Re: [PATCH v5 0/9] Use 1st-level for IOVA translation

From: Lu Baolu
Date: Wed Jan 01 2020 - 21:33:18 EST


Hi Yi,

On 1/2/20 10:31 AM, Liu, Yi L wrote:
From: Lu Baolu [mailto:baolu.lu@xxxxxxxxxxxxxxx]
Sent: Thursday, January 2, 2020 7:38 AM
To: Joerg Roedel <joro@xxxxxxxxxx>; David Woodhouse <dwmw2@xxxxxxxxxxxxx>;
Alex Williamson <alex.williamson@xxxxxxxxxx>
Subject: Re: [PATCH v5 0/9] Use 1st-level for IOVA translation

On 12/24/19 3:44 PM, Lu Baolu wrote:
Intel VT-d in scalable mode supports two types of page tables for DMA
translation: the first level page table and the second level page
table. The first level page table uses the same format as the CPU page
table, while the second level page table keeps compatible with
previous formats. The software is able to choose any one of them for
DMA remapping according to the use case.

This patchset aims to move IOVA (I/O Virtual Address) translation to
1st-level page table in scalable mode. This will simplify vIOMMU
(IOMMU simulated by VM hypervisor) design by using the two-stage
translation, a.k.a. nested mode translation.
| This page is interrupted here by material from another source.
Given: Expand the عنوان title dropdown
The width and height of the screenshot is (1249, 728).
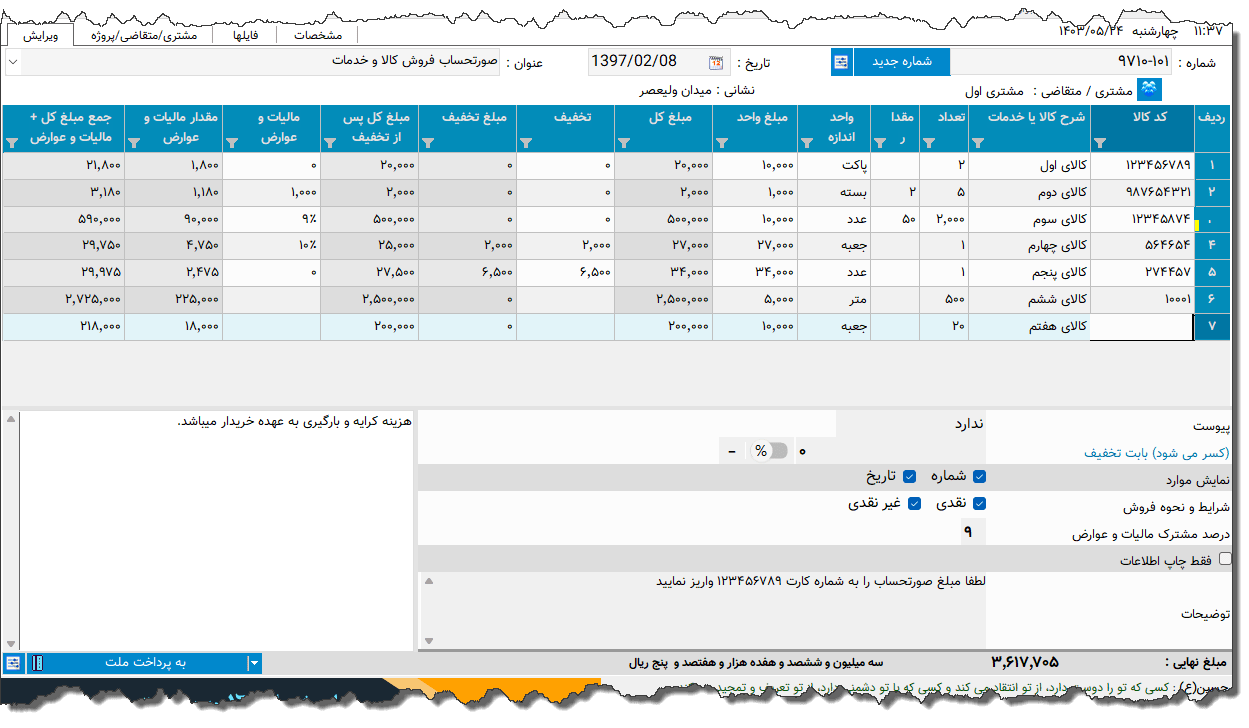Looking at the screenshot, I should pyautogui.click(x=12, y=62).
As Intel VT-d architecture offers caching mode, guest IOVA (GIOVA)
support is currently implemented in a shadow page manner. The device
simulation software, like QEMU, has to figure out GIOVA->GPA mappings
and write them to a shadowed page table, which will be used by the
physical IOMMU. Each time when mappings are created or destroyed in
vIOMMU, the simulation software has to intervene. Hence, the changes
on GIOVA->GPA could be shadowed to host.


.-----------.
| vIOMMU |
|-----------| .--------------------.
| |IOTLB flush trap | QEMU |
.-----------. (map/unmap) |--------------------|
|GIOVA->GPA |---------------->| .------------. |
'-----------' | | GIOVA->HPA | |
| | | '------------' |
'-----------' | |
| |
'--------------------'
|
<------------------------------------
|
v VFIO/IOMMU API
.-----------.
| pIOMMU |
|-----------|
| |
.-----------.
|GIOVA->HPA |
'-----------'
| |
'-----------'

In VT-d 3.0, scalable mode is introduced, which offers two-level
translation page tables and nested translation mode. Regards to GIOVA
support, it can be simplified by 1) moving the GIOVA support over
1st-level page table to store GIOVA->GPA mapping in vIOMMU,
2) binding vIOMMU 1st level page table to the pIOMMU, 3) using pIOMMU
second level for GPA->HPA translation, and 4) enable nested (a.k.a.
dual-stage) translation in host. Compared with current shadow GIOVA
support, the new approach makes the vIOMMU design simpler and more
efficient as we only need to flush the pIOMMU IOTLB and possible
device-IOTLB when an IOVA mapping in vIOMMU is torn down.

.-----------.
| vIOMMU |
|-----------| .-----------.
| |IOTLB flush trap | QEMU |
.-----------. (unmap) |-----------|
|GIOVA->GPA |---------------->| |
'-----------' '-----------'
| | |
'-----------' |
<------------------------------
| VFIO/IOMMU
| cache invalidation and
| guest gpd bind interfaces
v
.-----------.
| pIOMMU |
|-----------|
.-----------.
|GIOVA->GPA |<---First level
'-----------'
| GPA->HPA |<---Scond level
'-----------'
'-----------'

This patch applies the first level page table for IOVA translation
unless the DOMAIN_ATTR_NESTING domain attribution has been set.
Setting of this attribution means the second level will be used to map
gPA (guest physical address) to hPA (host physical address), and the
mappings between gVA (guest virtual address) and gPA will be
maintained by the guest with the page table address binding to host's
first level.

Based-on-idea-by: Ashok Raj<ashok.raj@xxxxxxxxx>
Based-on-idea-by: Kevin Tian<kevin.tian@xxxxxxxxx>
Based-on-idea-by: Liu Yi L<yi.l.liu@xxxxxxxxx>
Based-on-idea-by: Jacob Pan<jacob.jun.pan@xxxxxxxxxxxxxxx>
Based-on-idea-by: Sanjay Kumar<sanjay.k.kumar@xxxxxxxxx>
Based-on-idea-by: Lu Baolu<baolu.lu@xxxxxxxxxxxxxxx>

Queued all patches for v5.6.

Reviewed-by: Liu Yi L <yi.l.liu@xxxxxxxxx>

Aha, looks like I forgot to give my Reviewed-by after offline review..
Yeah, this patchset looks good to me.

Thank you, Yi. Very appreciated for your time.

Best regards,
-baolu